Beccariophoenix is a genus of three species of Arecaceae (palms), native to Madagascar. The genus is closely related to the Cocos, or coconut genus, and notably Beccariophoenix alfredii is similar in appearance to the coconut palm. It was named after Odoardo Beccari (1843-1920).

==Description==
Palms in this group have solitary trunks. Crownshafts are not present in the genus; the leaves are pinnate, to 2–5 m long. The term "windowpane" palm comes from the leaflets on younger plants that are only partially divided from each other, where there appear to be 'windows' in the leaves between the leaflets. Older specimens do not display the windowpanes as the leaflets completely divide from each other.

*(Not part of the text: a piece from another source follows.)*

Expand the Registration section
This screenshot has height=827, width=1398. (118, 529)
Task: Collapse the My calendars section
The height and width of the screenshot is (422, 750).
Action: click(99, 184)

They are somewhat cold hardy, down to about −3 °C, making them a good look-alike for the coconut in cooler climates.

==Species==

| Image | Name | Common name | Distribution |
|---|---|---|---|
|  | Beccariophoenix alfredii Rakotoarin., Ranariv. & J.Dransf. | high plateau coconut palm | Madagascar |
|  | Beccariophoenix madagascariensis Jum. & H.Perrier | coastal beccariophoenix | Madagascar. |
|  | Beccariophoenix fenestralis J. Dransfield & M. Rakotoarinivo | "giant windowpane palm" | Madagascar. |

The 'windows' palm was originally classified as a variant of B. madagascariensis, but was given its own name in June 2014.